WRITTEN PROBLEM:
Echo the following lines back word for word.

INFORMATION SUPPLIED:
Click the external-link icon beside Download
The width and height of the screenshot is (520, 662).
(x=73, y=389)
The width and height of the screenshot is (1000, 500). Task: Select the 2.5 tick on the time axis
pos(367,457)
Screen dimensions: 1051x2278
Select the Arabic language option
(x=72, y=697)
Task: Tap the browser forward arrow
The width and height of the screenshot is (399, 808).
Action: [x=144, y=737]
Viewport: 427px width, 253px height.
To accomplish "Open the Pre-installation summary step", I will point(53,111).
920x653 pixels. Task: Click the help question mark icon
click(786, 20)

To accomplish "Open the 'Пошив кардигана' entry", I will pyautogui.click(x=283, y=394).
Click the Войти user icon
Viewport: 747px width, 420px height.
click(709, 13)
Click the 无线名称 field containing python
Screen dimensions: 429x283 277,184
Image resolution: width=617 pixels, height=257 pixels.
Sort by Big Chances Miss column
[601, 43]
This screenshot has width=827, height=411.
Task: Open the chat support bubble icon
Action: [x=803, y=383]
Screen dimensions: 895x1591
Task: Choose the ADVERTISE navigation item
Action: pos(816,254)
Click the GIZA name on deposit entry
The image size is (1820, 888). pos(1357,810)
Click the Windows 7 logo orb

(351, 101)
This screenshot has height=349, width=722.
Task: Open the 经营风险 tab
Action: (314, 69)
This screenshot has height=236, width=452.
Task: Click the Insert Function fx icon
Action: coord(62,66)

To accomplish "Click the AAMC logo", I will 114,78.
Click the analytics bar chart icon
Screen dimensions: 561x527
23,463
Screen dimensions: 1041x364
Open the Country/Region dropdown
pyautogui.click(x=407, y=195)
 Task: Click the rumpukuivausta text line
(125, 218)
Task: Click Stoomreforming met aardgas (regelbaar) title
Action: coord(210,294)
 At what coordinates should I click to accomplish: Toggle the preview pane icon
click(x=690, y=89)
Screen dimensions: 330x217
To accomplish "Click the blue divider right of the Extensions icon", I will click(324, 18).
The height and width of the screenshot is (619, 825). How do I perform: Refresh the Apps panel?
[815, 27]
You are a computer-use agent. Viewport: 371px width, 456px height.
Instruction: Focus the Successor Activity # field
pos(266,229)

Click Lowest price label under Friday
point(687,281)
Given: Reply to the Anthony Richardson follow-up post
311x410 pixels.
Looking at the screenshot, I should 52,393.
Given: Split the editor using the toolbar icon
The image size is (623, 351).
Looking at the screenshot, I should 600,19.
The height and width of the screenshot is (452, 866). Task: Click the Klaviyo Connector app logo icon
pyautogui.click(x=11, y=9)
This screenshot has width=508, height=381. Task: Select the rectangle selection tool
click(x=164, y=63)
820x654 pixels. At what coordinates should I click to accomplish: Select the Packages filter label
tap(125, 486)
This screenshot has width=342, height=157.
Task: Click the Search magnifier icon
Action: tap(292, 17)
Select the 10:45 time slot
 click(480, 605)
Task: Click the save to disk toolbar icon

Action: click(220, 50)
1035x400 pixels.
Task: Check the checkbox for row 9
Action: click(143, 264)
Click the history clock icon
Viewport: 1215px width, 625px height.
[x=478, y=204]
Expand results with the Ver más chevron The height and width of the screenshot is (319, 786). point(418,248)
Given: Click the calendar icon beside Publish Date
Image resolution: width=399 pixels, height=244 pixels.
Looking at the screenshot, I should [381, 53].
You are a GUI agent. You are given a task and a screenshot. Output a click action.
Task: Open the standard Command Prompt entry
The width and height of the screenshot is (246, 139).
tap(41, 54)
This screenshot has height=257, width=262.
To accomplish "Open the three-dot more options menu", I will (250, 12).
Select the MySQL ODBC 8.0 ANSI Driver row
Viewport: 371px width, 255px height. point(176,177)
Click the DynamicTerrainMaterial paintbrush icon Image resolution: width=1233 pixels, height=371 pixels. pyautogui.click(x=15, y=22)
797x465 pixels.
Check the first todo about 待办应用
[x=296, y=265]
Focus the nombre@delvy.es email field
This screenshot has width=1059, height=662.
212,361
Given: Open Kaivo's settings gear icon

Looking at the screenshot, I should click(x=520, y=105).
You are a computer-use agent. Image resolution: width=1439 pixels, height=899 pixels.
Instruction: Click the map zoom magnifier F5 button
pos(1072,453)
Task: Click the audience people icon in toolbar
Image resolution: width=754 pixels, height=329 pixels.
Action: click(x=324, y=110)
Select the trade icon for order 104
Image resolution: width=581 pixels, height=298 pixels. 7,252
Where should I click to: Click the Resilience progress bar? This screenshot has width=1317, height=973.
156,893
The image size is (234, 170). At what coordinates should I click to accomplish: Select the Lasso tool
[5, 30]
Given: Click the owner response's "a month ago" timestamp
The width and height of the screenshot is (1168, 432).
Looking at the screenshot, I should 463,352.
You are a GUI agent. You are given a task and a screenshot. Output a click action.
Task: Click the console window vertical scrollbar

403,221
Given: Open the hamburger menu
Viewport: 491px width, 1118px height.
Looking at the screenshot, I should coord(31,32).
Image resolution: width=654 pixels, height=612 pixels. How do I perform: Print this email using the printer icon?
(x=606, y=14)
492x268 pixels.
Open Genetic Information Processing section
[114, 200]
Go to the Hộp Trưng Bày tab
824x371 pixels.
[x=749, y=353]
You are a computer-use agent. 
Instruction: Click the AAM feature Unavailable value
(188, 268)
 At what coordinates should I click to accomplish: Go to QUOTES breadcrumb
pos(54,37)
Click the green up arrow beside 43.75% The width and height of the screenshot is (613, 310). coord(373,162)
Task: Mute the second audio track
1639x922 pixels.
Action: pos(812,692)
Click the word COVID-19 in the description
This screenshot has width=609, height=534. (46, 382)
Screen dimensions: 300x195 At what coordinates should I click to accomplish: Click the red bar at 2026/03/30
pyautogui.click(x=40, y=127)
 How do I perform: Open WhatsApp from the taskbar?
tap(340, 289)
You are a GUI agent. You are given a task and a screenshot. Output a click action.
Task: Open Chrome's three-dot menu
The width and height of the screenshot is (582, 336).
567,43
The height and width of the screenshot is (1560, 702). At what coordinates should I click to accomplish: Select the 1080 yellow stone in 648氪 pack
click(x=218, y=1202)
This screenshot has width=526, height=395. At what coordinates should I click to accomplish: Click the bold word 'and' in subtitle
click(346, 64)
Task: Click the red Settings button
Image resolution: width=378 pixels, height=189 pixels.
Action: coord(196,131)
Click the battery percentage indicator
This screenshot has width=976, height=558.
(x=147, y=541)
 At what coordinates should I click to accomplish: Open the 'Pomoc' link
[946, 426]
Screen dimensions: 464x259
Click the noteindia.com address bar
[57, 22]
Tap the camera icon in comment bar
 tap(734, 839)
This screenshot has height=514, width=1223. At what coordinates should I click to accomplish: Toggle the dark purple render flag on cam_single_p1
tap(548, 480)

RESULT OF THIS TASK:
Click the external-link icon beside Download
The width and height of the screenshot is (520, 662).
(x=73, y=389)
The width and height of the screenshot is (1000, 500). Task: Select the 2.5 tick on the time axis
pos(367,457)
Screen dimensions: 1051x2278
Select the Arabic language option
(x=72, y=697)
Task: Tap the browser forward arrow
The width and height of the screenshot is (399, 808).
Action: [x=144, y=737]
Viewport: 427px width, 253px height.
To accomplish "Open the Pre-installation summary step", I will point(53,111).
920x653 pixels. Task: Click the help question mark icon
click(786, 20)

To accomplish "Open the 'Пошив кардигана' entry", I will pyautogui.click(x=283, y=394).
Click the Войти user icon
Viewport: 747px width, 420px height.
click(709, 13)
Click the 无线名称 field containing python
Screen dimensions: 429x283 277,184
Image resolution: width=617 pixels, height=257 pixels.
Sort by Big Chances Miss column
[601, 43]
This screenshot has width=827, height=411.
Task: Open the chat support bubble icon
Action: [x=803, y=383]
Screen dimensions: 895x1591
Task: Choose the ADVERTISE navigation item
Action: pos(816,254)
Click the GIZA name on deposit entry
The image size is (1820, 888). pos(1357,810)
Click the Windows 7 logo orb

(351, 101)
This screenshot has height=349, width=722.
Task: Open the 经营风险 tab
Action: (314, 69)
This screenshot has height=236, width=452.
Task: Click the Insert Function fx icon
Action: coord(62,66)

To accomplish "Click the AAMC logo", I will 114,78.
Click the analytics bar chart icon
Screen dimensions: 561x527
23,463
Screen dimensions: 1041x364
Open the Country/Region dropdown
pyautogui.click(x=407, y=195)
 Task: Click the rumpukuivausta text line
(125, 218)
Task: Click Stoomreforming met aardgas (regelbaar) title
Action: coord(210,294)
 At what coordinates should I click to accomplish: Toggle the preview pane icon
click(x=690, y=89)
Screen dimensions: 330x217
To accomplish "Click the blue divider right of the Extensions icon", I will click(324, 18).
The height and width of the screenshot is (619, 825). How do I perform: Refresh the Apps panel?
[815, 27]
You are a computer-use agent. Viewport: 371px width, 456px height.
Instruction: Focus the Successor Activity # field
pos(266,229)

Click Lowest price label under Friday
point(687,281)
Given: Reply to the Anthony Richardson follow-up post
311x410 pixels.
Looking at the screenshot, I should 52,393.
Given: Split the editor using the toolbar icon
The image size is (623, 351).
Looking at the screenshot, I should 600,19.
The height and width of the screenshot is (452, 866). Task: Click the Klaviyo Connector app logo icon
pyautogui.click(x=11, y=9)
This screenshot has width=508, height=381. Task: Select the rectangle selection tool
click(x=164, y=63)
820x654 pixels. At what coordinates should I click to accomplish: Select the Packages filter label
tap(125, 486)
This screenshot has width=342, height=157.
Task: Click the Search magnifier icon
Action: tap(292, 17)
Select the 10:45 time slot
 click(480, 605)
Task: Click the save to disk toolbar icon

Action: click(220, 50)
1035x400 pixels.
Task: Check the checkbox for row 9
Action: click(143, 264)
Click the history clock icon
Viewport: 1215px width, 625px height.
[x=478, y=204]
Expand results with the Ver más chevron The height and width of the screenshot is (319, 786). point(418,248)
Given: Click the calendar icon beside Publish Date
Image resolution: width=399 pixels, height=244 pixels.
Looking at the screenshot, I should [381, 53].
You are a GUI agent. You are given a task and a screenshot. Output a click action.
Task: Open the standard Command Prompt entry
The width and height of the screenshot is (246, 139).
tap(41, 54)
This screenshot has height=257, width=262.
To accomplish "Open the three-dot more options menu", I will (250, 12).
Select the MySQL ODBC 8.0 ANSI Driver row
Viewport: 371px width, 255px height. point(176,177)
Click the DynamicTerrainMaterial paintbrush icon Image resolution: width=1233 pixels, height=371 pixels. pyautogui.click(x=15, y=22)
797x465 pixels.
Check the first todo about 待办应用
[x=296, y=265]
Focus the nombre@delvy.es email field
This screenshot has width=1059, height=662.
212,361
Given: Open Kaivo's settings gear icon

Looking at the screenshot, I should click(x=520, y=105).
You are a computer-use agent. Image resolution: width=1439 pixels, height=899 pixels.
Instruction: Click the map zoom magnifier F5 button
pos(1072,453)
Task: Click the audience people icon in toolbar
Image resolution: width=754 pixels, height=329 pixels.
Action: click(x=324, y=110)
Select the trade icon for order 104
Image resolution: width=581 pixels, height=298 pixels. 7,252
Where should I click to: Click the Resilience progress bar? This screenshot has width=1317, height=973.
156,893
The image size is (234, 170). At what coordinates should I click to accomplish: Select the Lasso tool
[5, 30]
Given: Click the owner response's "a month ago" timestamp
The width and height of the screenshot is (1168, 432).
Looking at the screenshot, I should 463,352.
You are a GUI agent. You are given a task and a screenshot. Output a click action.
Task: Click the console window vertical scrollbar

403,221
Given: Open the hamburger menu
Viewport: 491px width, 1118px height.
Looking at the screenshot, I should coord(31,32).
Image resolution: width=654 pixels, height=612 pixels. How do I perform: Print this email using the printer icon?
(x=606, y=14)
492x268 pixels.
Open Genetic Information Processing section
[114, 200]
Go to the Hộp Trưng Bày tab
824x371 pixels.
[x=749, y=353]
You are a computer-use agent. 
Instruction: Click the AAM feature Unavailable value
(188, 268)
 At what coordinates should I click to accomplish: Go to QUOTES breadcrumb
pos(54,37)
Click the green up arrow beside 43.75% The width and height of the screenshot is (613, 310). coord(373,162)
Task: Mute the second audio track
1639x922 pixels.
Action: pos(812,692)
Click the word COVID-19 in the description
This screenshot has width=609, height=534. (46, 382)
Screen dimensions: 300x195 At what coordinates should I click to accomplish: Click the red bar at 2026/03/30
pyautogui.click(x=40, y=127)
 How do I perform: Open WhatsApp from the taskbar?
tap(340, 289)
You are a GUI agent. You are given a task and a screenshot. Output a click action.
Task: Open Chrome's three-dot menu
The width and height of the screenshot is (582, 336).
567,43
The height and width of the screenshot is (1560, 702). At what coordinates should I click to accomplish: Select the 1080 yellow stone in 648氪 pack
click(x=218, y=1202)
This screenshot has width=526, height=395. At what coordinates should I click to accomplish: Click the bold word 'and' in subtitle
click(346, 64)
Task: Click the red Settings button
Image resolution: width=378 pixels, height=189 pixels.
Action: coord(196,131)
Click the battery percentage indicator
This screenshot has width=976, height=558.
(x=147, y=541)
 At what coordinates should I click to accomplish: Open the 'Pomoc' link
[946, 426]
Screen dimensions: 464x259
Click the noteindia.com address bar
[57, 22]
Tap the camera icon in comment bar
 tap(734, 839)
This screenshot has height=514, width=1223. At what coordinates should I click to accomplish: Toggle the dark purple render flag on cam_single_p1
tap(548, 480)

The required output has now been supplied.